Can you output these records as a JSON list of strings, one string per line, with blank lines left out?
^^^^^^^^
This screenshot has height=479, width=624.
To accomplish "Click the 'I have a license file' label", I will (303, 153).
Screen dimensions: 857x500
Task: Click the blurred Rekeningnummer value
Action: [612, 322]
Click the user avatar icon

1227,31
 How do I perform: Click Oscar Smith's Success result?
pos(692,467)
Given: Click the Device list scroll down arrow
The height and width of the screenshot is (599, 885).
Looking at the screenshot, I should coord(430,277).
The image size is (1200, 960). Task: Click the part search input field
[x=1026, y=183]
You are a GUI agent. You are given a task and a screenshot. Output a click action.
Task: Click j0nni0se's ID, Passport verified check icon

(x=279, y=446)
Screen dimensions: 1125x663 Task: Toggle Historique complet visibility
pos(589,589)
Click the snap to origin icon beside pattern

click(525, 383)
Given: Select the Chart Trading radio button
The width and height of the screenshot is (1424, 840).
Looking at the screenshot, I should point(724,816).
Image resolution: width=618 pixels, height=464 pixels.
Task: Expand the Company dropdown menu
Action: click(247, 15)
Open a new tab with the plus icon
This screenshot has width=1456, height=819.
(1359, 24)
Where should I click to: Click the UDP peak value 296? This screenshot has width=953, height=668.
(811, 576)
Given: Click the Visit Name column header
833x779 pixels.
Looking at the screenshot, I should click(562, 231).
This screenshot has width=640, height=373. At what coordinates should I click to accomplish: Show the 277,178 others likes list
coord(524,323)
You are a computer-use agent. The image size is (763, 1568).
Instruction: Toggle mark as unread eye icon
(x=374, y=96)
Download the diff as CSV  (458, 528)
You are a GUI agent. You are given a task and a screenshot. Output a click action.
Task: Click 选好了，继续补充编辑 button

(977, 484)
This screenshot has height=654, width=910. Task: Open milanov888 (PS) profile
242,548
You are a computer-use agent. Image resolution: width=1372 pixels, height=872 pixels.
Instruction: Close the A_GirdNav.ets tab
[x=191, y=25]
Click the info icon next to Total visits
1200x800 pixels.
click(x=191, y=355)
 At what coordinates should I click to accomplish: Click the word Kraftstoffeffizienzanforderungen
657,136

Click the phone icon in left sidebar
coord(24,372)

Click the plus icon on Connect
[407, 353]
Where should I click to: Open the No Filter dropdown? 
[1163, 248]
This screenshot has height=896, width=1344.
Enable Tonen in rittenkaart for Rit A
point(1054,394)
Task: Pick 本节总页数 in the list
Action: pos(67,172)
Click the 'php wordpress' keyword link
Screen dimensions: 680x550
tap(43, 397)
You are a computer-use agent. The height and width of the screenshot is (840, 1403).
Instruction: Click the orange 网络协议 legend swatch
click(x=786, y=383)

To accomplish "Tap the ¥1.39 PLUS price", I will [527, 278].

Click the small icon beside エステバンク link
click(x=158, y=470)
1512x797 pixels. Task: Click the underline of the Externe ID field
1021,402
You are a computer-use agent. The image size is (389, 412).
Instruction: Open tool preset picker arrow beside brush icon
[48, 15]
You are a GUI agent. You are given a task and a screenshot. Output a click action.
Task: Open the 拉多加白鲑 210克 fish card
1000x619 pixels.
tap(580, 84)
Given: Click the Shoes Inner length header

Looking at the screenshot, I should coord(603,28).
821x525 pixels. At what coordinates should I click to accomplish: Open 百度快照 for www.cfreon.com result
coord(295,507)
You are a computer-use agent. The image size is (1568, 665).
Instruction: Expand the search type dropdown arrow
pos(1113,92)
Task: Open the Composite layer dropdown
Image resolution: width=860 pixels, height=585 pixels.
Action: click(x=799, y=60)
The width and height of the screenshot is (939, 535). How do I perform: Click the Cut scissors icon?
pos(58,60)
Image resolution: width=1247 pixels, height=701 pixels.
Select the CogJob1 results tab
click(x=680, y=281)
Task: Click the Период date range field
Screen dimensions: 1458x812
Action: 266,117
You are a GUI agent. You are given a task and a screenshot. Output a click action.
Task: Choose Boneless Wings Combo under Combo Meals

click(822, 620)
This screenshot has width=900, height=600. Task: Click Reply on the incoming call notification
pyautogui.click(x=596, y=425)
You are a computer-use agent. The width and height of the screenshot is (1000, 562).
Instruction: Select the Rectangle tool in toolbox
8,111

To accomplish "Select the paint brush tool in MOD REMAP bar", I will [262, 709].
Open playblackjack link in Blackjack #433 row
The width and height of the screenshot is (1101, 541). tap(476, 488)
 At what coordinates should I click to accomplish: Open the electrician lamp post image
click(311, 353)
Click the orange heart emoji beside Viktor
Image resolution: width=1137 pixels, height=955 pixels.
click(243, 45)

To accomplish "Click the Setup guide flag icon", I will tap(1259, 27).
^^^^^^^^
ANSWER:
[
  "This screenshot has height=479, width=624.",
  "To accomplish \"Click the 'I have a license file' label\", I will (303, 153).",
  "Screen dimensions: 857x500",
  "Task: Click the blurred Rekeningnummer value",
  "Action: [612, 322]",
  "Click the user avatar icon",
  "1227,31",
  " How do I perform: Click Oscar Smith's Success result?",
  "pos(692,467)",
  "Given: Click the Device list scroll down arrow",
  "The height and width of the screenshot is (599, 885).",
  "Looking at the screenshot, I should coord(430,277).",
  "The image size is (1200, 960). Task: Click the part search input field",
  "[x=1026, y=183]",
  "You are a GUI agent. You are given a task and a screenshot. Output a click action.",
  "Task: Click j0nni0se's ID, Passport verified check icon",
  "(x=279, y=446)",
  "Screen dimensions: 1125x663 Task: Toggle Historique complet visibility",
  "pos(589,589)",
  "Click the snap to origin icon beside pattern",
  "click(525, 383)",
  "Given: Select the Chart Trading radio button",
  "The width and height of the screenshot is (1424, 840).",
  "Looking at the screenshot, I should point(724,816).",
  "Image resolution: width=618 pixels, height=464 pixels.",
  "Task: Expand the Company dropdown menu",
  "Action: click(247, 15)",
  "Open a new tab with the plus icon",
  "This screenshot has width=1456, height=819.",
  "(1359, 24)",
  "Where should I click to: Click the UDP peak value 296? This screenshot has width=953, height=668.",
  "(811, 576)",
  "Given: Click the Visit Name column header",
  "833x779 pixels.",
  "Looking at the screenshot, I should click(562, 231).",
  "This screenshot has width=640, height=373. At what coordinates should I click to accomplish: Show the 277,178 others likes list",
  "coord(524,323)",
  "You are a computer-use agent. The image size is (763, 1568).",
  "Instruction: Toggle mark as unread eye icon",
  "(x=374, y=96)",
  "Download the diff as CSV  (458, 528)",
  "You are a GUI agent. You are given a task and a screenshot. Output a click action.",
  "Task: Click 选好了，继续补充编辑 button",
  "(977, 484)",
  "This screenshot has height=654, width=910. Task: Open milanov888 (PS) profile",
  "242,548",
  "You are a computer-use agent. Image resolution: width=1372 pixels, height=872 pixels.",
  "Instruction: Close the A_GirdNav.ets tab",
  "[x=191, y=25]",
  "Click the info icon next to Total visits",
  "1200x800 pixels.",
  "click(x=191, y=355)",
  " At what coordinates should I click to accomplish: Click the word Kraftstoffeffizienzanforderungen",
  "657,136",
  "Click the phone icon in left sidebar",
  "coord(24,372)",
  "Click the plus icon on Connect",
  "[407, 353]",
  "Where should I click to: Open the No Filter dropdown? ",
  "[1163, 248]",
  "This screenshot has height=896, width=1344.",
  "Enable Tonen in rittenkaart for Rit A",
  "point(1054,394)",
  "Task: Pick 本节总页数 in the list",
  "Action: pos(67,172)",
  "Click the 'php wordpress' keyword link",
  "Screen dimensions: 680x550",
  "tap(43, 397)",
  "You are a computer-use agent. The height and width of the screenshot is (840, 1403).",
  "Instruction: Click the orange 网络协议 legend swatch",
  "click(x=786, y=383)",
  "To accomplish \"Tap the ¥1.39 PLUS price\", I will [527, 278].",
  "Click the small icon beside エステバンク link",
  "click(x=158, y=470)",
  "1512x797 pixels. Task: Click the underline of the Externe ID field",
  "1021,402",
  "You are a computer-use agent. The image size is (389, 412).",
  "Instruction: Open tool preset picker arrow beside brush icon",
  "[48, 15]",
  "You are a GUI agent. You are given a task and a screenshot. Output a click action.",
  "Task: Open the 拉多加白鲑 210克 fish card",
  "1000x619 pixels.",
  "tap(580, 84)",
  "Given: Click the Shoes Inner length header",
  "Looking at the screenshot, I should coord(603,28).",
  "821x525 pixels. At what coordinates should I click to accomplish: Open 百度快照 for www.cfreon.com result",
  "coord(295,507)",
  "You are a computer-use agent. The image size is (1568, 665).",
  "Instruction: Expand the search type dropdown arrow",
  "pos(1113,92)",
  "Task: Open the Composite layer dropdown",
  "Image resolution: width=860 pixels, height=585 pixels.",
  "Action: click(x=799, y=60)",
  "The width and height of the screenshot is (939, 535). How do I perform: Click the Cut scissors icon?",
  "pos(58,60)",
  "Image resolution: width=1247 pixels, height=701 pixels.",
  "Select the CogJob1 results tab",
  "click(x=680, y=281)",
  "Task: Click the Период date range field",
  "Screen dimensions: 1458x812",
  "Action: 266,117",
  "You are a GUI agent. You are given a task and a screenshot. Output a click action.",
  "Task: Choose Boneless Wings Combo under Combo Meals",
  "click(822, 620)",
  "This screenshot has width=900, height=600. Task: Click Reply on the incoming call notification",
  "pyautogui.click(x=596, y=425)",
  "You are a computer-use agent. The width and height of the screenshot is (1000, 562).",
  "Instruction: Select the Rectangle tool in toolbox",
  "8,111",
  "To accomplish \"Select the paint brush tool in MOD REMAP bar\", I will [262, 709].",
  "Open playblackjack link in Blackjack #433 row",
  "The width and height of the screenshot is (1101, 541). tap(476, 488)",
  " At what coordinates should I click to accomplish: Open the electrician lamp post image",
  "click(311, 353)",
  "Click the orange heart emoji beside Viktor",
  "Image resolution: width=1137 pixels, height=955 pixels.",
  "click(243, 45)",
  "To accomplish \"Click the Setup guide flag icon\", I will tap(1259, 27)."
]